* _Directions for this task_
For each line of the data below, copy it if it holds the word "height".

* _Material supplied_
- - - - -

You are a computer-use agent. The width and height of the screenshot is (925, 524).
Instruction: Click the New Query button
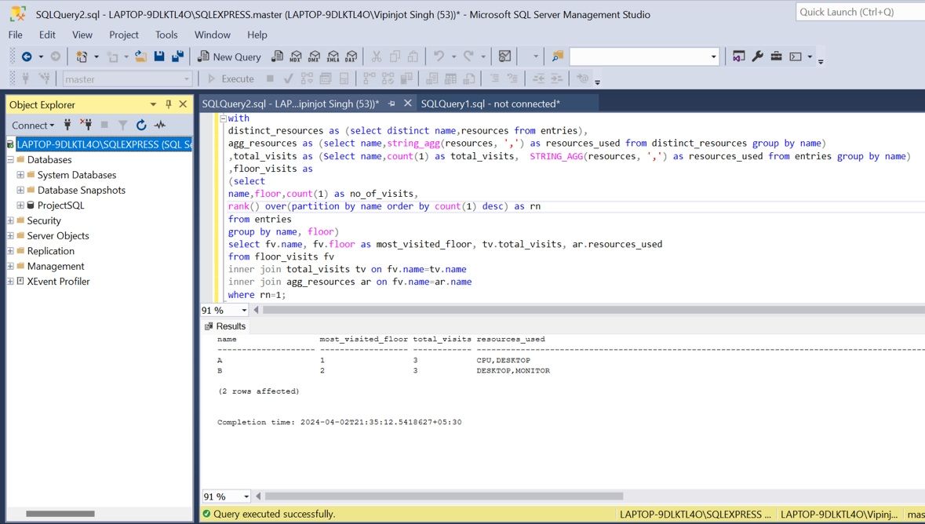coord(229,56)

- - - - -

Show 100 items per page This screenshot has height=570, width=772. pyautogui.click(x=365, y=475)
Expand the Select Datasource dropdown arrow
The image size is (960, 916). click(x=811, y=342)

- - - - -

* _Result for this task_
You are a computer-use agent. The width and height of the screenshot is (925, 524).
Show 100 items per page This screenshot has height=570, width=772. pyautogui.click(x=365, y=475)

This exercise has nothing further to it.